Hello, again and this time I'm going to be posting about my current situation, which is STUCK. Apparently, my grandparents won't be coming home early so, that means I will have wait even longer for my darn paperwork to be fixed so, I can leave this place. It's so boring waking up, eating, then cleaning and watching T.V. every single day. Yeah, it's what every student dreams of when they're in school learning, but to tell you the truth it isn't always so happy and you gonna miss going to school like, how I feel right now/ been feeling.
I can almost say I've been out of school for eight months and it was dreadful. I mean if I could leave this place and go to school I would thank everybody and be the happiest person in the world.
Instead, I'm the person in the background saying "Bye" to my sister and my brothers when they go to school, stay up late to help them with their homework, make their projects when the due date is near, and most of all watch them go to school every single day and wish that I was them.

•••

### Short exercise a
Render the stretch of rows that opens with the line containing "How do I perform: Uncheck" and closes with the line containing "The height and width of the screenshot is (896, 1348)." as a numbered list, leaving out any blank lines.
The post and the rows are separate material with no connection to each other.

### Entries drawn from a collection

•••

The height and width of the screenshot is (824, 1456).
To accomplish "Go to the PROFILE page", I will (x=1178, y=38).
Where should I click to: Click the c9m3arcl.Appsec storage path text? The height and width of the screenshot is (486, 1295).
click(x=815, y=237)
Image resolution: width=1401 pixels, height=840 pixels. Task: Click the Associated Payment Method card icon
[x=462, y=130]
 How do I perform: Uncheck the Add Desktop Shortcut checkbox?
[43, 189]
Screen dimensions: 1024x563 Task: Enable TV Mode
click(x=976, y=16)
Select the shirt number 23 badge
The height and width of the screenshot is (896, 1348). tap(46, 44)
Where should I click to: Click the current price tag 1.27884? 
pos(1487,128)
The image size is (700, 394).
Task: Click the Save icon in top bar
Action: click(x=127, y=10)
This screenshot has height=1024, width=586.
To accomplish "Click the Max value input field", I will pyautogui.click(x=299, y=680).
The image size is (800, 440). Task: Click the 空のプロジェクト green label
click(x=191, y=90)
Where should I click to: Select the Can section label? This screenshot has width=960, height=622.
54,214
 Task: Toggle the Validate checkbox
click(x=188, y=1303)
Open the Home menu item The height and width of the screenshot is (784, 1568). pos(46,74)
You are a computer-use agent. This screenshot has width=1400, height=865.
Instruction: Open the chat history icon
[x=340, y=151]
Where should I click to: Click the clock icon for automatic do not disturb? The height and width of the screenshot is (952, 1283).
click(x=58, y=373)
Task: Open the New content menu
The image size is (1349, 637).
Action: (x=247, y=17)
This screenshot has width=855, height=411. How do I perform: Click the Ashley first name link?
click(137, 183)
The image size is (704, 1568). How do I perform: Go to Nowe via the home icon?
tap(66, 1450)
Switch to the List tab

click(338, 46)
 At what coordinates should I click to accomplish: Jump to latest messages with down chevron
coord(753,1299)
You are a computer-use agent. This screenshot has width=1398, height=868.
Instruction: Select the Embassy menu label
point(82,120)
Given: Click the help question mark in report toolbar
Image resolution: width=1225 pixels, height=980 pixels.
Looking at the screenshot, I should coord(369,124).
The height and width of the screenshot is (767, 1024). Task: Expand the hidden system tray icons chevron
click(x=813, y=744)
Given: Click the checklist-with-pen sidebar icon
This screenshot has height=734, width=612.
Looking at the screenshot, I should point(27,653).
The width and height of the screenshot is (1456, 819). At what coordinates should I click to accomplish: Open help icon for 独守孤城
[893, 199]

•••

### Short exercise b
In the post about being stuck at home, how long does the writer say they have been out of school?

### Written response a
1.  How do I perform: Uncheck the Add Desktop Shortcut checkbox?
2. [43, 189]
3. Screen dimensions: 1024x563 Task: Enable TV Mode
4. click(x=976, y=16)
5. Select the shirt number 23 badge
6. The height and width of the screenshot is (896, 1348). tap(46, 44)

### Written response b
Almost eight months.